China’s banking regulator will encourage the launching of more consumer finance companies while helping them improve comprehensive risk management.

For example, with registered capital of 300 million yuan ($43 million), Baotou Baoyin Consumer Finance Co Ltd opened for business on Dec 29 in Baotou, the Inner Mongolia autonomous region. Baoshang Bank Co Ltd, a Baotou-based mid-sized commercial lender, was among the company’s three founders, holding 73.6 percent of the stake.

Liu Xin, chairman of the company, said it aims to become an online consumer financial services provider for the younger generation, offering products for various scenarios.

Also, Bank of Shanghai Co Ltd received in November regulatory approval to set up a consumer finance company of which it will hold 38 percent. Beijing-headquartered Huaxia Bank Co Ltd also announced that its board of directors approved establishing a consumer finance company, as did Bank of Jiangsu Co Ltd.

Since the State Council agreed to launch a trial program on consumer finance companies in four cities, including Beijing and Shanghai, in 2009, the China Banking Regulatory Commission has approved the establishment of 17 consumer finance companies.

As of the end of September, total assets of consumer finance companies reached 107.72 billion yuan in China. Their total loan balance was 97.03 billion yuan and the average nonperforming loan ratio was 4.11 percent. These companies lent an accumulated amount of 208.44 billion yuan to 24.14 million clients, according to the CBRC.

During the first three quarters of 2016, loans below 5,000 yuan without pledges or guarantees accounted for 60 percent of the total provided by consumer finance companies.
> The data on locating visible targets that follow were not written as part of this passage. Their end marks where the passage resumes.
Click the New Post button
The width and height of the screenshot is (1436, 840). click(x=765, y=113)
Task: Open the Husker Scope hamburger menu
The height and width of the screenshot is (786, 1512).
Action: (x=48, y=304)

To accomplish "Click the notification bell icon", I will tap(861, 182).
Mao Wanyuan, director of the CBRC’s Non-bank Financial Institutions Supervision Department, said at a news conference in mid-December that consumer finance companies effectively improve the consumption power of middle and low income groups by offering small loans at a low threshold.

“Currently, consumer finance companies are developing steadily in general but they still lack experience handling risks. Our main goal at present is to lead these companies to improve their comprehensive risk management capability, to build risk awareness and a sense of prudential development, and to explore diverse market opportunities,” she said.
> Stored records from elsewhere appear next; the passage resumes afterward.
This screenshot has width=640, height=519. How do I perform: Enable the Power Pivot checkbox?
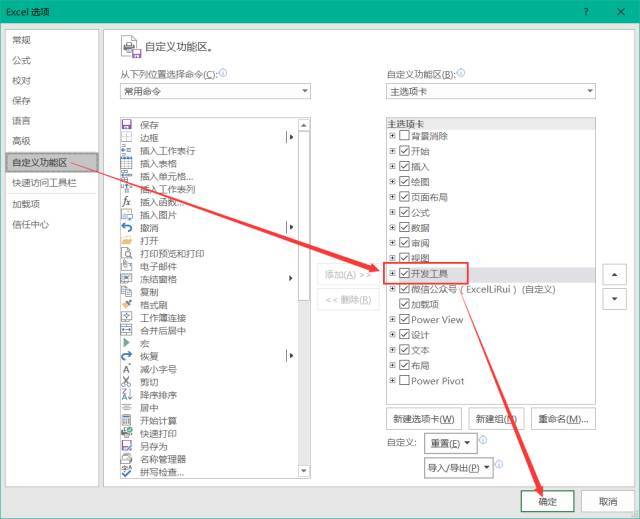(404, 380)
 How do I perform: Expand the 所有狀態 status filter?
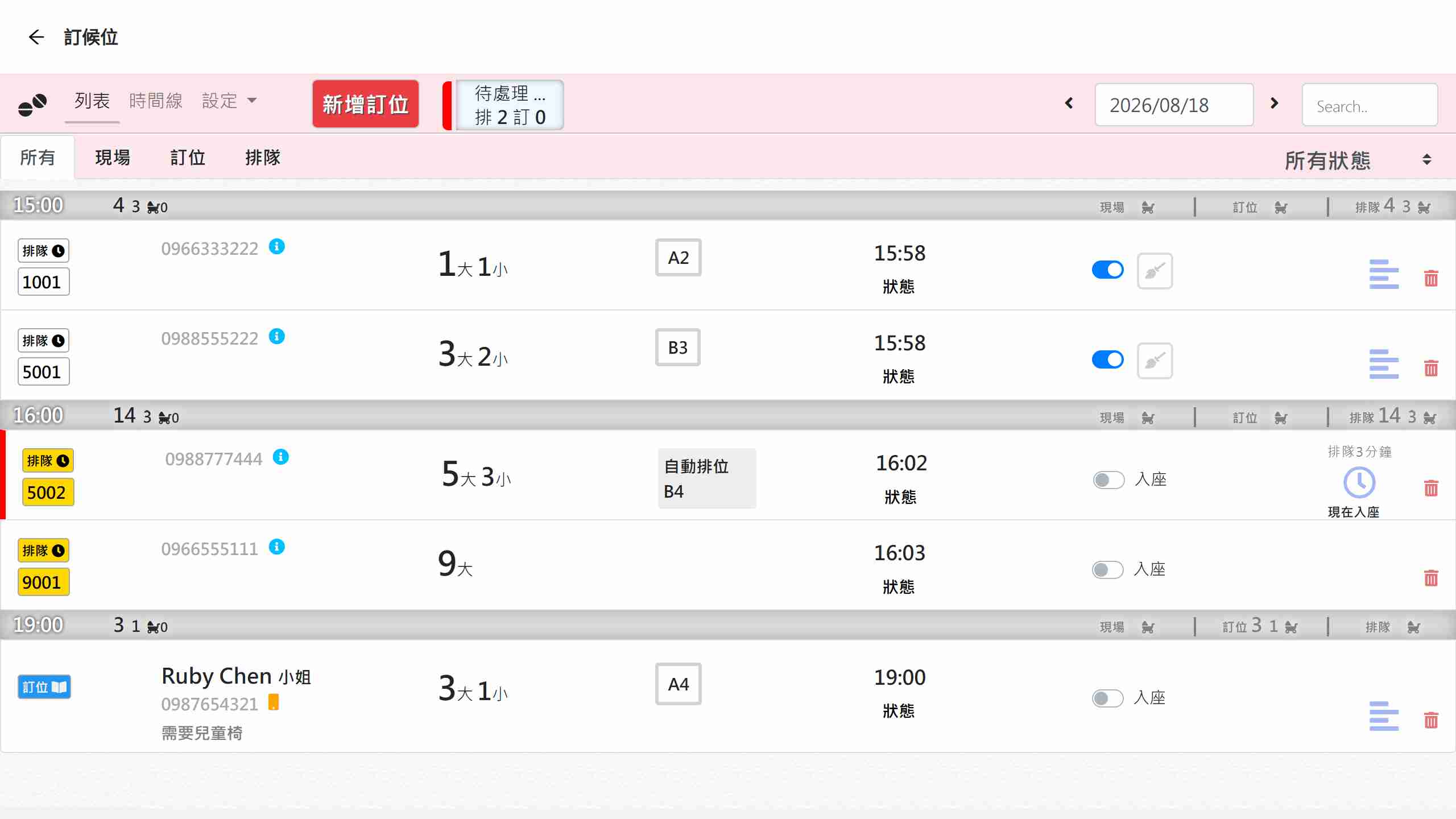click(1358, 160)
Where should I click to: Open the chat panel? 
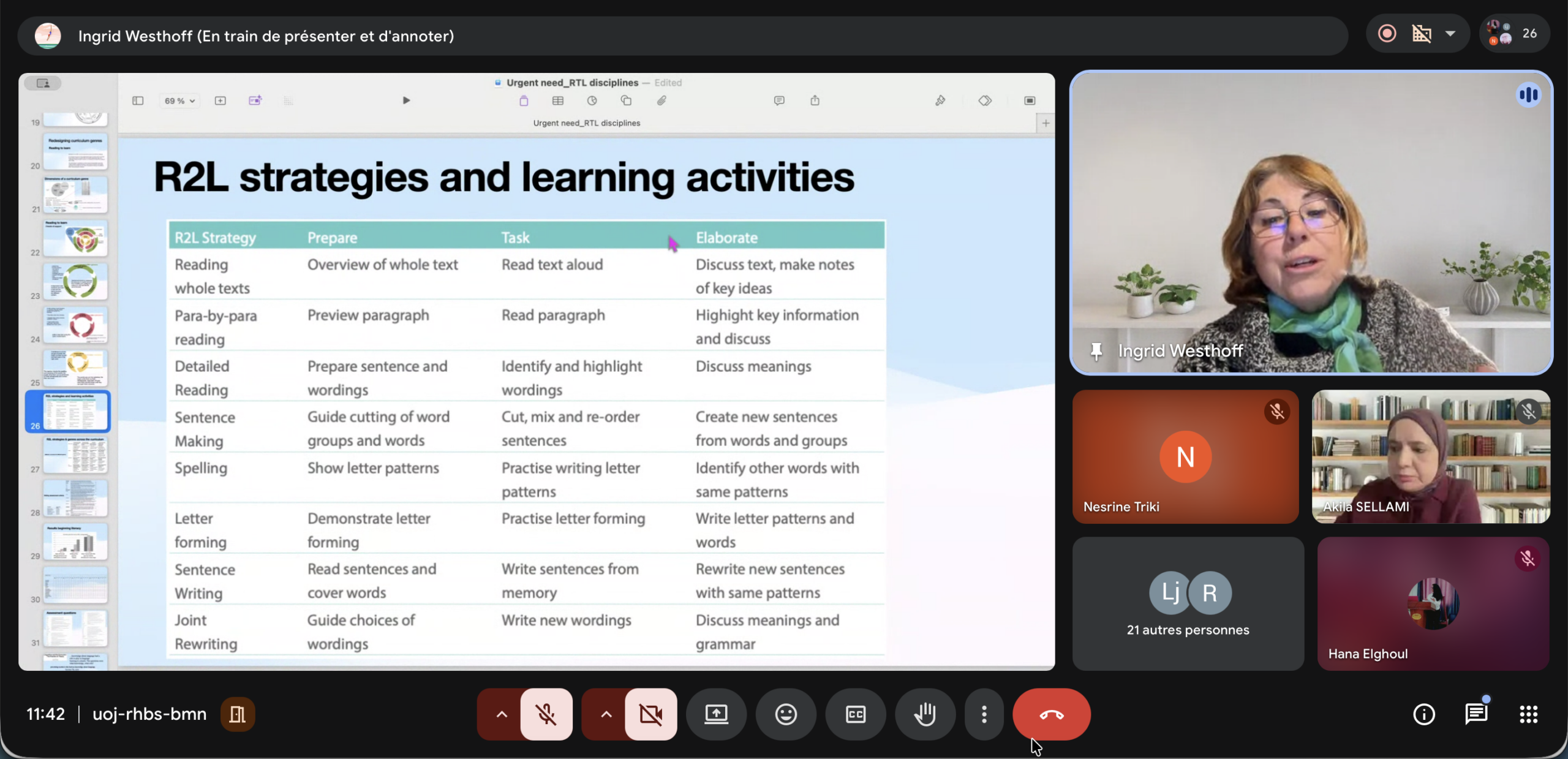(1476, 714)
In addition, consumer finance companies are facing intensified competition from a growing number of market participants, such as peer-to-peer lending platforms and e-commerce companies.

During the last few years, consumer finance companies have expanded services to third-and fourth-tier cities. In the mean time, they stepped up the exploration of internet technologies to better serve consumer finance, building a network of offline branches supplemented by online channels, Mao said.